Беседа за столом была невесёлой: тот мужик не вернулся, на этого пришла похоронка, кто—то из ребятишек подорвался на мине, другой остался без пальцев. Спрашивали отца о родных: не встречались ли. Не встречались: летчиков в деревне не было, а отец был авиатор. Отец стал расспрашивать, как, кто, когда сжег деревню. Этот вопрос поверг в полное смущение женщин за столом. Папа, видно, хотел немного разрядить обстановку, заметив, как удачно приключилось, что самый большой дом остался цел.
Помню, тетя Таня подвела черту:
— Так мы ж, Алексей, договорились… — потом повернулась к бабе Дуне: —Ты что ж, Боровчиха, ничего не сказала Алексею? — И все за столом замолчали. (Боровчихой бабу Дуню обычно прозывали за глаза, а впрямую — в знак укора.)
…В тот день мы с подружками все-таки прошли по деревне, аж до Шани-реки, что текла от Полотняного Завода и впадала в Угру. Начиная наш путь, я лелеяла надежду, что какой-либо дом остался незатронутым огнем. Но нет! Чудес, оказывается, не бывает! Так мы и двигались по неезженой тропе, а гиды мои поясняли, указывая на кучи кирпичей, да развалы угля: «Хозяйство Ломтевых», «Усадьба Чернобровывых», «Дом с липами». Но не было никакой усадьбы, хозяйства, дома. Слабо выраженная дорога (некому было утоптать ее) обрывалась на берегу Шани. Мы повернули назад и шли по деревне, если можно это было назвать деревней: землянки по сторонам, вырытые рядом с родными пепелищами. И прошлогодний бурьян, вплоть до небольших огородиков, что разбиты были на месте прежних. Чувствовалось, что сил обработать их у людей не было.

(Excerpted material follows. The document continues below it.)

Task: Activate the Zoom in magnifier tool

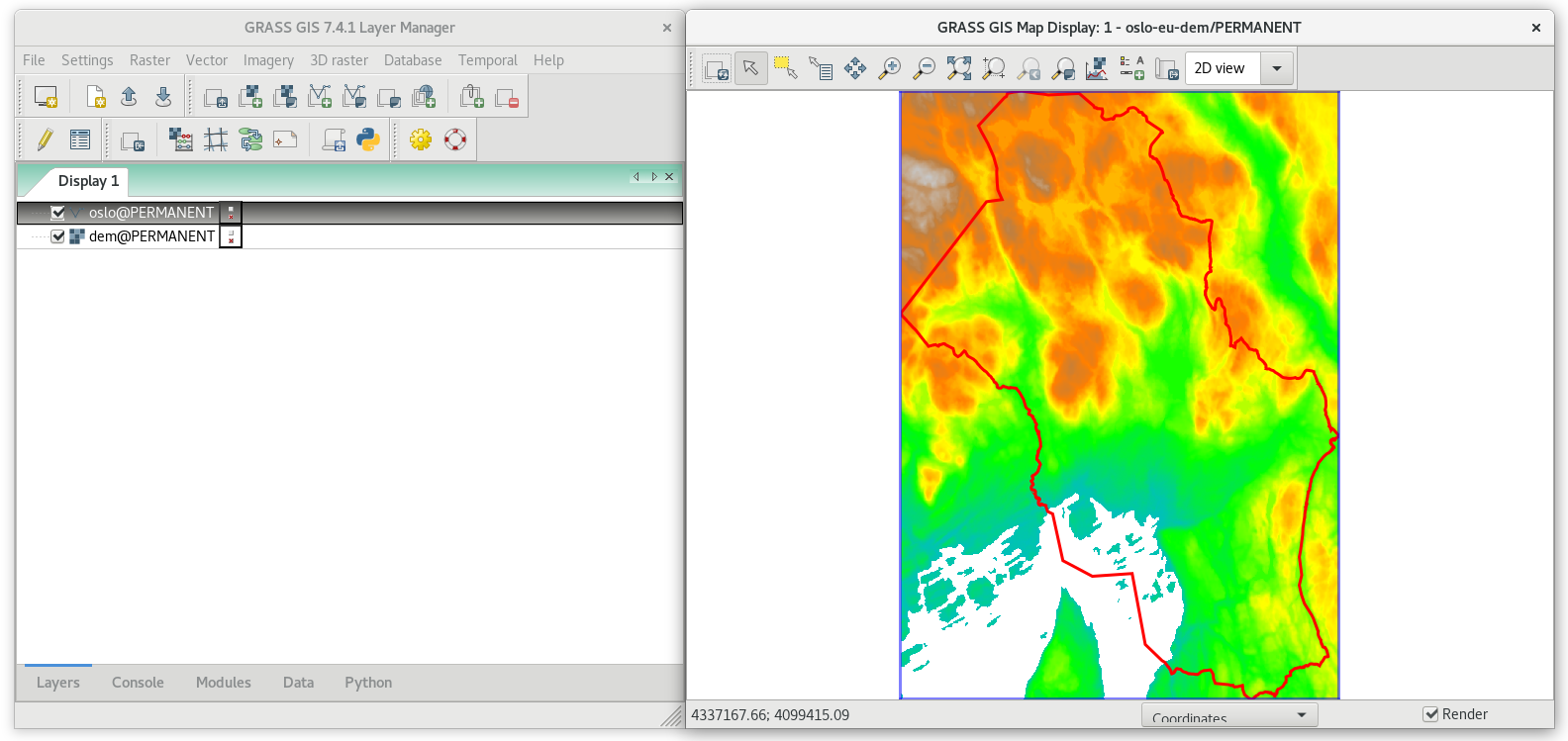Action: click(890, 68)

После обхода мы разошлись. Я вернулась домой, когда разговор у Федосеевых в их новом доме уже шел…
— Значит, повезло, что целым остался самый больший дом, — с какой—то необычайной осторожностью говорил отец.
— Почему — «повезло»? Мы все сами решили… А когда ОНИ жгли, стояли и плакали. Тушить-то не разрешалось.
— Так в чем было везенье, мама?
— В других-то селах и об одном доме не смогли упросить. Жгли всё подчистую.
— Да кто жёг-то? — я почувствовала в голосе отца невероятное напряжение.
— Как кто? Красноармейцы! Последние отступающие части… Говорили «приказ»! Говорили: нечем более фашистов остановить… А нам-то как быть? Как было жить?
Мне послышались в голосе бабы Дуни не только боль, но и укор… А она все говорила:
— Люди, жители, стало быть, оставались на морозе. По освобождению наше военное начальство говорило, что политика была правильная. У немцев земля под ногами, мол, должна гореть. Но, Леша, наших людей в живых оставалась половина села. Женщины да дети. На морозе стояли. Мы кинутые были… Но, — и голос ее зазвенел, — и вправду: подкормиться немцам не дали.